There are plenty of fish
The "scarcity myth" is the belief that there are very few high-quality, compatible partners available — and if you don’t act quickly to reach them in good time or make compromises, they will be gone, and you'll end up alone. While it may have generated a loss of lovers online, it also fuels fear-based dating, unhealthy attachments, and settling for less than you deserve. Let’s break that myth down and build a healthier mindset around dating.
The scarcity myth thrives on fear and low self-worth. Flip the script: dating isn’t about racing to grab something rare — it’s about aligning with someone who sees and values you as you are. The world is made up of about soon ten billion people on earth, and when you believe in abundance, you date with peace, power, and a sense of purpose.
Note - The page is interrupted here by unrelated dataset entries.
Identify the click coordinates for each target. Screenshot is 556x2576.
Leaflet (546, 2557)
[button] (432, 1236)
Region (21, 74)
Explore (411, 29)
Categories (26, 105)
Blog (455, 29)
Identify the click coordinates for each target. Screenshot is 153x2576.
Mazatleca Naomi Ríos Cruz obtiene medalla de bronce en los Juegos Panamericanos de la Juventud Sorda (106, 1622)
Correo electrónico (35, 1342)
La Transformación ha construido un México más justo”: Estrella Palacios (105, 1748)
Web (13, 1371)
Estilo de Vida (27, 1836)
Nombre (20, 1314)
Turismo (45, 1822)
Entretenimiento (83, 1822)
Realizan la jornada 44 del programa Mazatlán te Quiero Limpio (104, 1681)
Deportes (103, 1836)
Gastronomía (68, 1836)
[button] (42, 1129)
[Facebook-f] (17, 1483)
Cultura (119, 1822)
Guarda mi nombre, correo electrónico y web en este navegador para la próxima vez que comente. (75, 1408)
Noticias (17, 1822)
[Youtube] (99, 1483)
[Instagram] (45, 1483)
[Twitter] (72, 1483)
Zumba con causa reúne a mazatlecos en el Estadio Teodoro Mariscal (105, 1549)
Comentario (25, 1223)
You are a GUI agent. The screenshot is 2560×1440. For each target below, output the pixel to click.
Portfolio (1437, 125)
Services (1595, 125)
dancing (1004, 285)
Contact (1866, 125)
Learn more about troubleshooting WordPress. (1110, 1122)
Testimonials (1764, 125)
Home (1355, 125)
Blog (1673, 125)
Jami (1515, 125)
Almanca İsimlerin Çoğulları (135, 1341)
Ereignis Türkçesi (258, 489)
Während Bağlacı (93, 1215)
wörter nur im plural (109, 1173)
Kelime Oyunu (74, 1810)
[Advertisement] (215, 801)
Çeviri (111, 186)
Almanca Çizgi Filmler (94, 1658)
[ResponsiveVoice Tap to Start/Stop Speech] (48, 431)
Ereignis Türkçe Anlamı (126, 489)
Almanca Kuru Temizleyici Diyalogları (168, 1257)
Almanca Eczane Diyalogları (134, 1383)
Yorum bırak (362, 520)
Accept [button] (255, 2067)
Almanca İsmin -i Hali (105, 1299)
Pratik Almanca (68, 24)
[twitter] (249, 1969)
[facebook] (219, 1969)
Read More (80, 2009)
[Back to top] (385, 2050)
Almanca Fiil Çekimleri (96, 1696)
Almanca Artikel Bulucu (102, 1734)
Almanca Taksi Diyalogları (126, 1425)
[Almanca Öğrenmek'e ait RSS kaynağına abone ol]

What Is the Scarcity Myth?
It sounds like this:
• “All the good ones are taken.”
• “If I don’t date this person, who knows when I’ll find someone else?”
• “I’m too old / too late / too [insert fear here] to find someone better.”
This scarcity mindset creates a sense of urgency and pressure, which often leads to poor decision-making.
Why It's a Myth
Billions of People Exist
The notion that there are “only a few good ones” overlooks the vast, diverse, and dynamic nature of the dating pool, particularly with the advent of global connectivity.
Compatibility Isn’t Fixed
You grow. Others grow. Compatibility shifts over time. It’s not about finding the one, but someone who aligns with your current values, direction, and connection.
You’re Not Chosen — You Choose
Scarcity thinking makes you feel like you're waiting to be picked. In reality, you have agency. You’re not at the mercy of luck — you’re curating your life.
Settling Feeds Scarcity
When you accept less out of fear, you reinforce the belief that you can’t do better. That becomes a self-fulfilling loop.
A Better Mindset:
Suggest that there is an abundance in Dating, given that there are a lot of people to choose from.
• "Not the right one" means you're closer to the right one. Every experience helps refine your clarity.
• You're growing in value, not decreasing. Experience, self-awareness, and emotional intelligence are attractive.
• Quality attracts quality. Focus on becoming the kind of person you want to be in a relationship with.
Questions to Shift Your Thinking
• Am I dating out of fear or curiosity?
• Do I believe love is something I chase or something I align with?
• What would I do differently if I knew my person was out there?